Source text:
↓

The complaint, as filed, also sued the Guardian Life Insurance Company (“Guardian”) and the Guardian Trust, FSB (“Guardian Trust”) were also sued along with another unrelated Guardian agency and agent. These defendants’ motions to dismiss were allowed by a Superior Court judge in 2015 when Mr. Javaras and his agencies’ motions to dismiss were denied.

A twenty-five-year relationship turns sour with charges of breach of fiduciary duty

As alleged in the complaint Mr. Javaras and his agencies were agents for Guardian Life, and over the course of twenty-five years, Mr. Javaras acting as a mentor and close friend to Mr. DiGeronimo and his family advised them on all aspects of Mr. DiGeronimo’s business and finances.

Mr. Javaras also managed all aspects of Mr. DiGeronimo’s life insurance transaction, and Mr. DiGeronimo purchased all the life insurance policies through Mr. Javaras that he recommended.

During the course of that twenty-five years, Mr. Javaras and his agencies on behalf of Guardian sold Mr. DiGeronimo and his immediate family over twenty life insurance policies including fourteen policies since 2008.

Life insurance trust with Mr. Javaras as a trustee and a claimed “unsuitable” $2 million whole life policy

In 2002, Mr. Javaras recommended Mr. DiGeronimo set-up an irrevocable life insurance trust, the Marc A. DiGeronimo Irrevocable Trust (“trust”). The co-trustees included Mr. Javaras and Guardian Trust.

In 2010, Guardian Trust resigned as a co-trustee administrator of the trust because of its intended liquidation by its owner, Guardian. The liquidation followed an Office of Thrift Supervision cease-and-desist consent decree based upon the Guardian discovering, in July 2009, to its surprise, that a Guardian Trust officer had secretly taken in $100 million in two trusts for Bernie Madoff’s “investment” company.

In April 2010, Guardian Trust, Guardian, Mr. DiGeronimo, and the trust beneficiaries all entered into an agreement titled “Resignation of Co-Trustee, Appointment of Successor Co-Trustee, and Release Agreement.” One provision of that document stated that DiGeronimo and the trust beneficiaries agreed “to hold harmless” Guardian and “its affiliates… for all liabilities, claims or demands that may be made against the Trust Agreement or Guardian” concerning “any distribution, exchange, surrender and/or policy loan” made by Guardian or its affiliates.

In 2012, Mr. DiGeronimo sought to refinance a mortgage for an apartment complex he owned. As part of the transaction, the lender required Mr. DiGeronimo to obtain an insurance policy on his life as additional security for the loan. When Mr. DiGeronimo asked Mr. Javaras for his advice, he recommended that Mr. DiGeronimo purchase a $2 million whole life policy from Guardian to satisfy this loan condition.

Mr. Javaras continued to serve as trustee of the trust until he resigned on March 25, 2013. Mr. Javaras was succeeded as a trustee of the trust by Elisha Erb, an attorney. According to the complaint, Attorney Erb began investigating the trust’s finances, and soon after notified Mr. DiGeronimo that the $2 million policy was unsuitable and that there were other questions relating to the other insurance transactions involving the policies that Mr. Javaras had recommended or recommended to lapse or exchange.

↑

To be done:
[1] In the passage about the insurance dispute, who took over as trustee of the trust after Mr. Javaras resigned?
[2] Summarize the passage about the insurance dispute in two sentences.
[3] Continue the passage about the insurance dispute from its last sentence.

Dataset section:
↓

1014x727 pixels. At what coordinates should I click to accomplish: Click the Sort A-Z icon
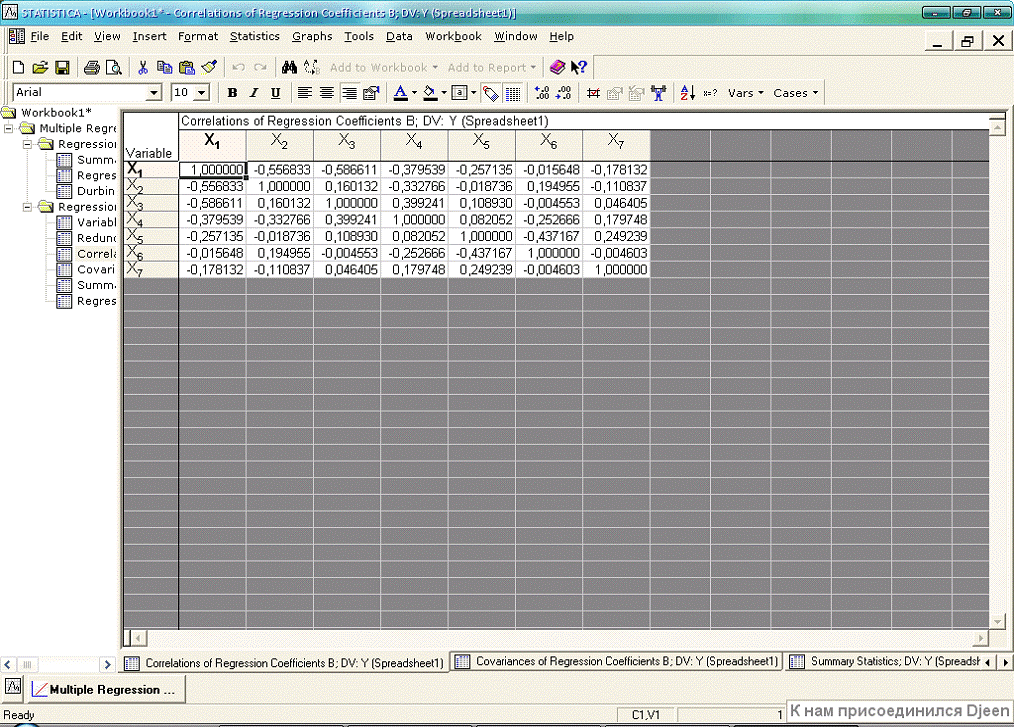pos(687,93)
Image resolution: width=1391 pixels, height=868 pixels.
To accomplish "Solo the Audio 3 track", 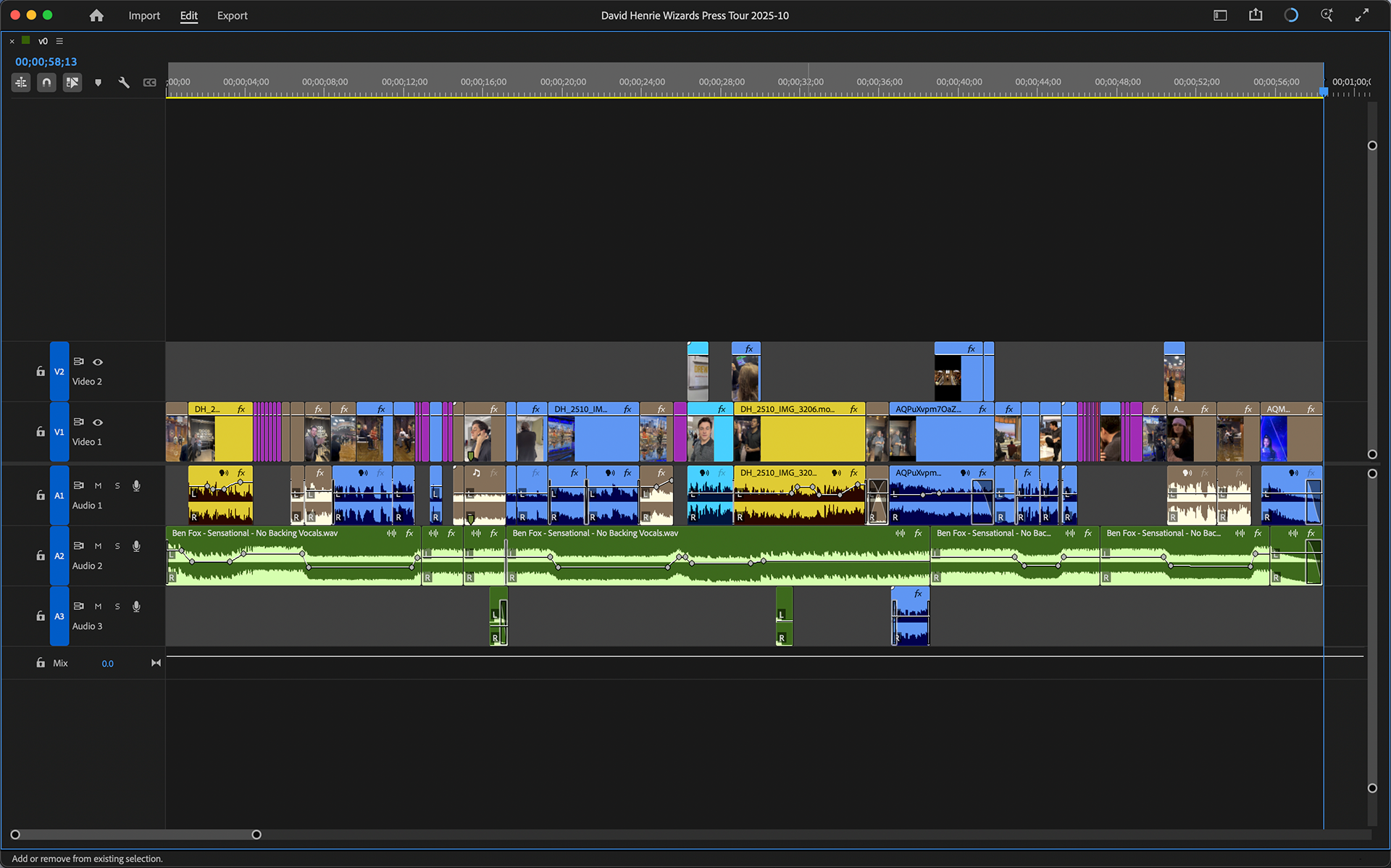I will click(117, 606).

↑

Responses by task:
[1] Elisha Erb, an attorney, succeeded Mr. Javaras as trustee.

[2] Over twenty-five years, Mr. Javaras and his agencies, acting as Guardian agents, advised Mr. DiGeronimo on his business and finances and sold him and his family more than twenty life insurance policies, and in 2012 he recommended a $2 million whole life policy to meet a lender's condition. After Mr. Javaras resigned as trustee of Mr. DiGeronimo's irrevocable life insurance trust in 2013, his successor, Attorney Elisha Erb, investigated the trust's finances and told Mr. DiGeronimo that the $2 million policy was unsuitable.

[3]
Question for trial will be whether Mr. Javaras and his agencies assumed a fiduciary duty

In the complaint, Mr. DiGeronimo and his trustee claimed Mr. Javaras and his insurance agencies engaged in a “churning” scheme by misleading Mr. DiGeronimo and the trust into repeatedly buying unnecessary, unsuitable, and expensive life insurance policies to increase Mr. Javaras and his agencies’ commissions.

On the $2 million whole life policy, the complaint alleged that Mr. Javaras had made the recommendation to obtain a $20,000 commission rather than properly advising Mr. DiGeronimo to obtain a term of insurance policy which would have required a lesser premium and a substantially lower commission to Mr. Javaras.

Also, Mr. DiGeronimo and his trust claimed that many of the policies in question were sold based on applications that unknown to Mr. DiGeronimo contained false information overstating his earnings and net worth and were funded by surrendering lower cost pre-existing life insurance policies.

Mr. Javaras and his insurance agency first moved to dismiss the complaint in its entirety, but the court denied that motion. After discovery completed, Mr. Javaras and his agencies moved for summary judgment alleging:

  1. Most of the claims were barred by the applicable statute of limitations.
  2. On the $2 million whole life policy, Mr. Javaras had no duty to ensure that Mr. DiGeronimo purchased any particular type of life insurance policy that would have been less expensive than the ones he proposed.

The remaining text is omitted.